Coordinated regulation of gnd, which encodes 6-phosphogluconate dehydrogenase, by the two transcriptional regulators GntR1 and RamA in Corynebacterium glutamicum.

Abstract

The transcriptional regulation of Corynebacterium glutamicum gnd, encoding 6-phosphogluconate dehydrogenase, was investigated. Two transcriptional regulators, GntR1 and RamA, were isolated by affinity purification using gnd promoter DNA. GntR1 was previously identified as a repressor of gluconate utilization genes, including gnd. Involvement of RamA in gnd expression had not been investigated to date. The level of gnd mRNA was barely affected by the single deletion of ramA. However, gnd expression was downregulated in the ramA gntR1 double mutant compared to that of the gntR1 single mutant, suggesting that RamA activates gnd expression.
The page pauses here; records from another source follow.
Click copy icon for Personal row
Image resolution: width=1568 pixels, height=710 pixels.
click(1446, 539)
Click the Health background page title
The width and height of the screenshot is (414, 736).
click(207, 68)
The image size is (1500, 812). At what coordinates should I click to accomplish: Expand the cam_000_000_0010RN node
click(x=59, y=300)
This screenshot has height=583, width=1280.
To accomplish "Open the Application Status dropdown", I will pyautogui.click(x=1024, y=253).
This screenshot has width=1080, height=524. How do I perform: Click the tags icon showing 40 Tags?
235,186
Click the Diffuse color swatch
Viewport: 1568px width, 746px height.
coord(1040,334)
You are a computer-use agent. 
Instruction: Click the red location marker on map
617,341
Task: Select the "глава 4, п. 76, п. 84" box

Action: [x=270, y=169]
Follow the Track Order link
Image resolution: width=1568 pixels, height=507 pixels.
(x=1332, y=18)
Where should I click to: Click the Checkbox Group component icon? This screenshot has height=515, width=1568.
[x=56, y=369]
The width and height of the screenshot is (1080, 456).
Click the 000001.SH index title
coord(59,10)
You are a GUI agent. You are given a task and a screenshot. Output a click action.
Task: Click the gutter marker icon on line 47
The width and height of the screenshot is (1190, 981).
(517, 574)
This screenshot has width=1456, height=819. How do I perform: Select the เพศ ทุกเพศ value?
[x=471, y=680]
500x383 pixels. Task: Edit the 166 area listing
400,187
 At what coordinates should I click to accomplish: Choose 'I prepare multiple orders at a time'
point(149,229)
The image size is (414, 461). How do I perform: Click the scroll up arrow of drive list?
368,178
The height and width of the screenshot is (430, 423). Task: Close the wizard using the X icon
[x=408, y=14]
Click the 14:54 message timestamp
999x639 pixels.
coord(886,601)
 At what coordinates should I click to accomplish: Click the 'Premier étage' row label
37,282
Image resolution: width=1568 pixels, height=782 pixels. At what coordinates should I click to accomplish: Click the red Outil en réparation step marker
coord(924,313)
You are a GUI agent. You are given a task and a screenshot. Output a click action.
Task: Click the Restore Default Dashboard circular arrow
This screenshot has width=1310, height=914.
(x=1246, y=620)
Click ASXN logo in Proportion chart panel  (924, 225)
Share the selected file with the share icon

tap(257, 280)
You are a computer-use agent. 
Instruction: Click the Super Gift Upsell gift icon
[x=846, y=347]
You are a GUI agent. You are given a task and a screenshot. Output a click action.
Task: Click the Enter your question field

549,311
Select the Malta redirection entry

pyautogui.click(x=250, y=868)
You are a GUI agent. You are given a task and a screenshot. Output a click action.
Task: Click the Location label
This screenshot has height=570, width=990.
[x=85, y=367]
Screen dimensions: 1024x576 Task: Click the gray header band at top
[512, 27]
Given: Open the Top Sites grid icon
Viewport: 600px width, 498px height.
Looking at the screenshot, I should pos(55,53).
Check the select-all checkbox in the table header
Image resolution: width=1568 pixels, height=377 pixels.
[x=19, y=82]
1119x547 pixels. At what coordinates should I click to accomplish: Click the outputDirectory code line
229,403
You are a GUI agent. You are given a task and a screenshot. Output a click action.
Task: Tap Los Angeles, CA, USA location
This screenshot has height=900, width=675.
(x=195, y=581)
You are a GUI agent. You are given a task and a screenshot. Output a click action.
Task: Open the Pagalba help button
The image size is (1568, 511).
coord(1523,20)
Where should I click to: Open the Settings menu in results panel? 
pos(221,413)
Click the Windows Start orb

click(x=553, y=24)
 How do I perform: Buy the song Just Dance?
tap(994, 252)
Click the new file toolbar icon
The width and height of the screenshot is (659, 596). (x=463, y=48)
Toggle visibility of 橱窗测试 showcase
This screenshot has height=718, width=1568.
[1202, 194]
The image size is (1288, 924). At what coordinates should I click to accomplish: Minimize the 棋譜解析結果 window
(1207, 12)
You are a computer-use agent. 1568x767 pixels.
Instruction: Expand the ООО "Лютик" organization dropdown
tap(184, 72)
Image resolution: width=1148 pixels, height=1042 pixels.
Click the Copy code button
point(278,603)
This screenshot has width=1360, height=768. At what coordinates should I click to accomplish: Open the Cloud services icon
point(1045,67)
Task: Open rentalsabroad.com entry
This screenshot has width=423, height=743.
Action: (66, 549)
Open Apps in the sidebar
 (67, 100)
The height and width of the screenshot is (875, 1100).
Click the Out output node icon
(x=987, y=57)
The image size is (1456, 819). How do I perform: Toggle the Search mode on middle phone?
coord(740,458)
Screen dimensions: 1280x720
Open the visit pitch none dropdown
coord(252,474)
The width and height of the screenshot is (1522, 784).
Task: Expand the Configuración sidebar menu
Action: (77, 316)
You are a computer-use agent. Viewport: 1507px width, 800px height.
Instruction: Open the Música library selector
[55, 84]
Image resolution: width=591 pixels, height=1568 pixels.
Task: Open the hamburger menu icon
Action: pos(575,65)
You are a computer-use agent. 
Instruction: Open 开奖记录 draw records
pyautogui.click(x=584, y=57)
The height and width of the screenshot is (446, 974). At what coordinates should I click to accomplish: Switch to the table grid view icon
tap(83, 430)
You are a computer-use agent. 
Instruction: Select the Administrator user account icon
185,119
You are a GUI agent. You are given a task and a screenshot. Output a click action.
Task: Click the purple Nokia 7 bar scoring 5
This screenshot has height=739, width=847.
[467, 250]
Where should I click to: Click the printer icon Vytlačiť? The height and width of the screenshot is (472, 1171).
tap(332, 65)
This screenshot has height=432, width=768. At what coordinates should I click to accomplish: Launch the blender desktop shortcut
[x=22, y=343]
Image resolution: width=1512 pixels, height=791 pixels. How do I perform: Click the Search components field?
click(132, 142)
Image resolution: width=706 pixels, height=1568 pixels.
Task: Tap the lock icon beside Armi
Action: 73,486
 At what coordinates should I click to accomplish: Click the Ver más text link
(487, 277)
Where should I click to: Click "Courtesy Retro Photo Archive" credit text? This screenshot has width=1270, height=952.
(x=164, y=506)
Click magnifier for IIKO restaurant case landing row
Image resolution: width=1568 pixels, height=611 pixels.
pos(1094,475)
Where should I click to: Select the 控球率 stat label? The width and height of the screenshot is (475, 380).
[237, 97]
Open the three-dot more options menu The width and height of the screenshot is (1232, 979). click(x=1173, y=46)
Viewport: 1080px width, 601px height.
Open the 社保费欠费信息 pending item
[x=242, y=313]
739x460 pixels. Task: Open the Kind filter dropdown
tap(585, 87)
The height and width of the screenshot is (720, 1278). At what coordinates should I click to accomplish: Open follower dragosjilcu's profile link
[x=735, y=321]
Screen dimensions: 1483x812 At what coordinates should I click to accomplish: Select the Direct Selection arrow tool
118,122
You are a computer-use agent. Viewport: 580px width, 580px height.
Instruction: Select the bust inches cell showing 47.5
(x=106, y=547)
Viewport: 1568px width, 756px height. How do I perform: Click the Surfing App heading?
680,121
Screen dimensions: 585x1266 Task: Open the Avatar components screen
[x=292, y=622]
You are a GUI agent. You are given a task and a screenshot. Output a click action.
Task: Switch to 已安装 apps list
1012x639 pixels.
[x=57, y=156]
Two RamA binding sites are found in the 5' upstream region of gnd. Mutation proximal to the transcriptional start site diminished the gluconate-dependent induction of gnd-lacZ. DNase I footprinting assay revealed two GntR1 binding sites, with one corresponding to a previously proposed site that overlaps with the -10 region. The other site overlaps the RamA binding site. GntR1 binding to this newly identified site inhibits DNA binding of RamA. Therefore, it is likely that GntR1 represses gnd expression by preventing both RNA polymerase and RamA binding to the promoter. In addition, DNA binding activity of RamA was reduced by high concentrations of NAD(P)H but not by NAD(P), implying that RamA senses the redox perturbation of the cell.